— Task to carry out —
The lines wanted are those in the data below that include "Toggle".

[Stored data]
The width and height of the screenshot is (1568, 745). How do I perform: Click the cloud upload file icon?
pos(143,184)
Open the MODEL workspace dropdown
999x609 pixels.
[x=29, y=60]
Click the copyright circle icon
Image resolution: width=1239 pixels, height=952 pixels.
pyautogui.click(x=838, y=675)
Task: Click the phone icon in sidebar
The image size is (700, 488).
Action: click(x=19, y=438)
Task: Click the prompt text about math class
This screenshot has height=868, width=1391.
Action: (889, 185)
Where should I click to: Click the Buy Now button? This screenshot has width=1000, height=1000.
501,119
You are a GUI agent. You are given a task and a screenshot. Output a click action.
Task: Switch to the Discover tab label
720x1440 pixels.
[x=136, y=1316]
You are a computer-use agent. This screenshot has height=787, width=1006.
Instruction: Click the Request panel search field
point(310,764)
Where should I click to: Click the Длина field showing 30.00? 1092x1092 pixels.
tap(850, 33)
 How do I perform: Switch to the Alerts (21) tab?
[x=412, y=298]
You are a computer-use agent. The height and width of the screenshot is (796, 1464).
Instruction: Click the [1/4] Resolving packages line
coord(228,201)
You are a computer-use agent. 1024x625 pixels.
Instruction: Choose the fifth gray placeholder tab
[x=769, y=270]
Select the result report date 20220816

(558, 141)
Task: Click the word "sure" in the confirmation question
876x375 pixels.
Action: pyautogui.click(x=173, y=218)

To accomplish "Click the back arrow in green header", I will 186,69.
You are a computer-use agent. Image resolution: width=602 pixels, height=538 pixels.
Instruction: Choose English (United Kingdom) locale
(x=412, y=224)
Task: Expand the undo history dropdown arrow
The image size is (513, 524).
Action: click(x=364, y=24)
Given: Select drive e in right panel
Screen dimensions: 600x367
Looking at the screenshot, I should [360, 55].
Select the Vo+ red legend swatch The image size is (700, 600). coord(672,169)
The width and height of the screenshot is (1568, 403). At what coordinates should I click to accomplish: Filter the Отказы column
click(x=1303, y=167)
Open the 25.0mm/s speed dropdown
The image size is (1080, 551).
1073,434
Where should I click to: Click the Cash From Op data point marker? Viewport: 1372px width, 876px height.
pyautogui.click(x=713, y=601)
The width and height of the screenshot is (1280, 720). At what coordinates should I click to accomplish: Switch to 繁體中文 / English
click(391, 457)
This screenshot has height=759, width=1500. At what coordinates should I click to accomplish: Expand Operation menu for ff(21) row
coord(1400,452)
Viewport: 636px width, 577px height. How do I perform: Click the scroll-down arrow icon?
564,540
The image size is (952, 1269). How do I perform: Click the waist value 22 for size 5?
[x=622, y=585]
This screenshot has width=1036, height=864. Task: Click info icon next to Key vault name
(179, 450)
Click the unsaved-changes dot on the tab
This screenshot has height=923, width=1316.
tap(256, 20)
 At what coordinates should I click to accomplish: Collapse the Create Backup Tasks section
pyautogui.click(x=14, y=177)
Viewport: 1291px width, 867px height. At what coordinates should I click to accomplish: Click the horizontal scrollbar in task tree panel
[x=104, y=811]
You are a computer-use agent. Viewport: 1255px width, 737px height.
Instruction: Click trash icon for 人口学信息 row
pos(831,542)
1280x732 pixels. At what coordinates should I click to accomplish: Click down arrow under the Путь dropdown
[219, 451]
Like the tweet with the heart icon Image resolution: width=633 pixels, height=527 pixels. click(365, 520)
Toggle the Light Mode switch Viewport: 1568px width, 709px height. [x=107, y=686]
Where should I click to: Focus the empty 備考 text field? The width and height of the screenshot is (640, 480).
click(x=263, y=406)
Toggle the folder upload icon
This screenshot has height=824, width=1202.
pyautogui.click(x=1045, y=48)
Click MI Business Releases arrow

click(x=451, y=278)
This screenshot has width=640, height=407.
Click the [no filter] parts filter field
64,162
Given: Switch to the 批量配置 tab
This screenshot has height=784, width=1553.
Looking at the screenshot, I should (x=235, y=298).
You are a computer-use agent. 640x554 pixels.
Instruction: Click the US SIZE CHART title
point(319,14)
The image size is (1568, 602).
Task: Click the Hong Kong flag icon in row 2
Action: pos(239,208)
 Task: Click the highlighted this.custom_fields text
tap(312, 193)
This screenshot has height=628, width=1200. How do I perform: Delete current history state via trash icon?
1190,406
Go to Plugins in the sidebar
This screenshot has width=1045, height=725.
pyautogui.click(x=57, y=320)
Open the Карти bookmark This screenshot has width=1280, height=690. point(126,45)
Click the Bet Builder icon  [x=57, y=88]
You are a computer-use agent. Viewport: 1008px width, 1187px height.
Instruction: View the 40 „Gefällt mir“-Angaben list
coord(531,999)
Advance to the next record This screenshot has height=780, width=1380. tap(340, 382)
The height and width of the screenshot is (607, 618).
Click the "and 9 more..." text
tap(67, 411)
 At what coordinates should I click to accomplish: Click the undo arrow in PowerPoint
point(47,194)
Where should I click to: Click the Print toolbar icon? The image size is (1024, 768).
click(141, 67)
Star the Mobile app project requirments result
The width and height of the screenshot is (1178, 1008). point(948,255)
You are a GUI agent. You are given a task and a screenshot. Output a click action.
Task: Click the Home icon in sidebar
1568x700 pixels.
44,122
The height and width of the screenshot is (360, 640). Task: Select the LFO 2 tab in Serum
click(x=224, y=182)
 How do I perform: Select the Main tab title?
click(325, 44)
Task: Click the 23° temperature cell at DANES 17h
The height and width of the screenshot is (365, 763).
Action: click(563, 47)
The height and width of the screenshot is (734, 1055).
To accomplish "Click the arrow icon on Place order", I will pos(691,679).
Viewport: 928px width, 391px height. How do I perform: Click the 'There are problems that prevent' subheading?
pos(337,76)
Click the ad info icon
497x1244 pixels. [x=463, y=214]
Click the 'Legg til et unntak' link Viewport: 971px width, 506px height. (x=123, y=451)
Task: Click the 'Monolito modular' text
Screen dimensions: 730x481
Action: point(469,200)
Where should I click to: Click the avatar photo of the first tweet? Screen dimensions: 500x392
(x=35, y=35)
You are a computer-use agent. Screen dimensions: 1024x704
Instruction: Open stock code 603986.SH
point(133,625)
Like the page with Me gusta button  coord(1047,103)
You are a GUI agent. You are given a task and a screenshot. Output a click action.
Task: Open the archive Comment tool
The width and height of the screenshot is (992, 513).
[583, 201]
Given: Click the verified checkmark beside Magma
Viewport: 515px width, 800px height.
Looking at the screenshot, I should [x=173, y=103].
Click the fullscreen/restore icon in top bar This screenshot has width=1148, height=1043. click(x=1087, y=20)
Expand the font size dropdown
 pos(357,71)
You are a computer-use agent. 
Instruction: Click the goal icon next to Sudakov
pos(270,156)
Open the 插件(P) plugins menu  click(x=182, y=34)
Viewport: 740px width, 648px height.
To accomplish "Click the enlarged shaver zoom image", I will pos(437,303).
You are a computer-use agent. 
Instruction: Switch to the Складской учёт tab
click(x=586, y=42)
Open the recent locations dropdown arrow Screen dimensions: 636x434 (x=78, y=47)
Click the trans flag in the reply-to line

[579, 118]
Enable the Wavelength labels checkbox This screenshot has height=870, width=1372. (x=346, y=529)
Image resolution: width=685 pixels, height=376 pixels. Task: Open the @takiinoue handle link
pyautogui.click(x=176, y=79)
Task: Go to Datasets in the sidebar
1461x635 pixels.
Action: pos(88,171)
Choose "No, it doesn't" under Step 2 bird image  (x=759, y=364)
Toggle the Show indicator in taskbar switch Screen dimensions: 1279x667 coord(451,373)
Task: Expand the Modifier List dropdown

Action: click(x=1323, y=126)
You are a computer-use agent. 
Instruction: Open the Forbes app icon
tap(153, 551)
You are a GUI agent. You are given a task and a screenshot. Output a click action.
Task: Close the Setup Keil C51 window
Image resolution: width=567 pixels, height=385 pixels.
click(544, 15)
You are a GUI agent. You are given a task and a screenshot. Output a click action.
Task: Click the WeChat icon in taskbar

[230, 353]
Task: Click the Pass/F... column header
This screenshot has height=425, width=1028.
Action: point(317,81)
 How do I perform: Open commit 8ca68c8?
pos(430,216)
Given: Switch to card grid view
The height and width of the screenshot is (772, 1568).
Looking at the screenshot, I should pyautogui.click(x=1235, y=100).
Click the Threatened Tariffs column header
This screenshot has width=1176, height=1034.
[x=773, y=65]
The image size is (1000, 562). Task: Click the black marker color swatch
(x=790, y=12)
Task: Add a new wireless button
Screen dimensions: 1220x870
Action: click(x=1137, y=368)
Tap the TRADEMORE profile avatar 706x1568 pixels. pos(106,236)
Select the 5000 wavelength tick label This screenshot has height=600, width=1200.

— Task response —
Toggle the Light Mode switch Viewport: 1568px width, 709px height. [x=107, y=686]
Toggle the folder upload icon
Toggle the Show indicator in taskbar switch Screen dimensions: 1279x667 coord(451,373)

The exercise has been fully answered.